Error loading dynamic parallelism kernel from fatbin via CUDA driver api

I’m attempting to use dynamic parallelism in CUDA.

  • first, compile such kernel into fatbin
  • then, load the kernel function from fatbin via CUDA driver api
  • However, when executing, I get the error CUDA_ERROR_NOT_FOUND (500)

Below is the example to reproduce the problem.

File cdp_kernel.cu:

extern "C" __global__ void childKernel() {
    int i = 0;
}

extern "C" __global__ void parentKernel() {
    childKernel<<<1, 1>>>();
}

Compile cdp_kernel.cu into fatbin:

nvcc --fatbin -rdc=true -lcudadevrt -o cdp_kernel.fatbin cdp_kernel.cu

File main.cu that retrives the parentKernrl from cdp_kernel.fatbin:

#include <cuda.h>
#include <iostream>

#define Errchk(ans) { DrvAssert((ans), __FILE__, __LINE__); }
inline void DrvAssert( CUresult code, const char *file, int line)
{
    if (code != CUDA_SUCCESS) {
        std::cout << "Error: " << code << " " <<  file << "@" << line << std::endl;
        const char* msg;
        cuGetErrorName(code, &msg);
        std::cout << msg << std::endl;
        exit(code);
    }
}

int main() {
    CUcontext context;
    CUdevice device;
    Errchk(cuInit(0));
    Errchk(cuDeviceGet(&device, 0));
    Errchk(cuCtxCreate(&context, 0, device));
    
    CUmodule module;
    Errchk(cuModuleLoad(&module, "cdp_kernel.fatbin"));
    
    CUfunction kernel;
    Errchk(cuModuleGetFunction(&kernel, module, "childKernel"));
    Errchk(cuModuleGetFunction(&kernel, module, "parentKernel"));

    cuModuleUnload(module);
    cuCtxDestroy(context);
    return 0;
}

Compile main.cu into executable:

nvcc -o main main.cu -lcuda

Run the executable:

./main

Following error appears:

Error: 500 main.cu@30
CUDA_ERROR_NOT_FOUND

In main.cu, I use cuModuleGetFunction twice

  • line 29: load kernel childKernel works fine
  • line 30: load kernel parentKernel throws error CUDA_ERROR_NOT_FOUND

Expected:
Both parentKernel and its child kernel should be loaded.

Actual Result:
Only the child kernel appears to be loaded, while parent kernel not.
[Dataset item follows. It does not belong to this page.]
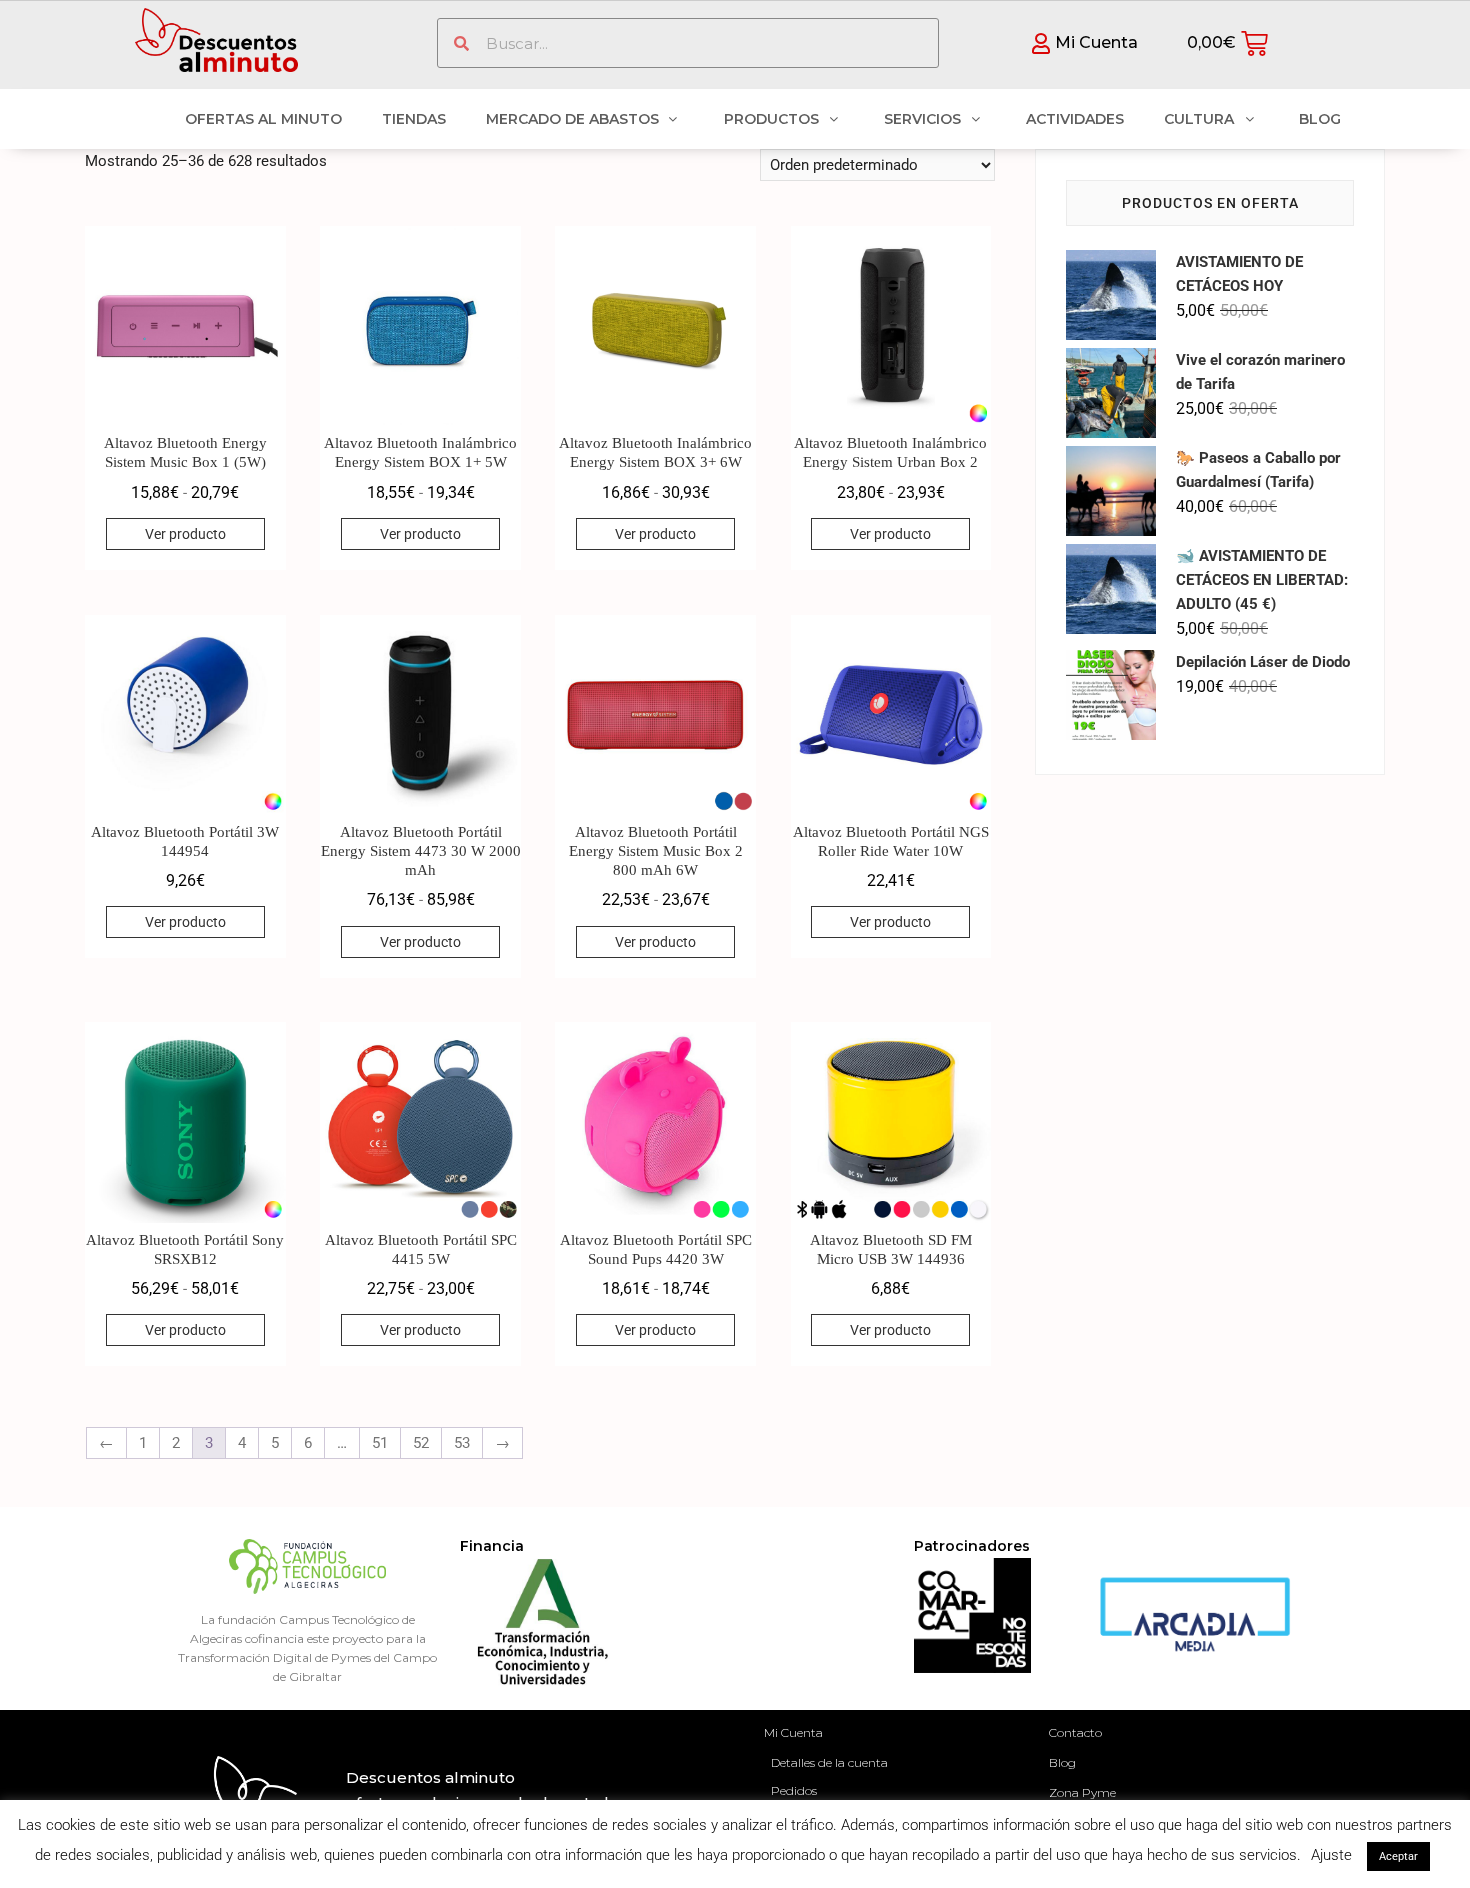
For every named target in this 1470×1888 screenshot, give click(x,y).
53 (462, 1443)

Please let me know if more information is needed.
Thanks in advance for any help!

https://stackoverflow.com/questions/69133608/error-compiling-cuda-dynamic-parallelism-code-with-driver-api

1 Like

Thank you so much for the help! Your suggestion solved my problem and I also learned a lot in the process—thanks again!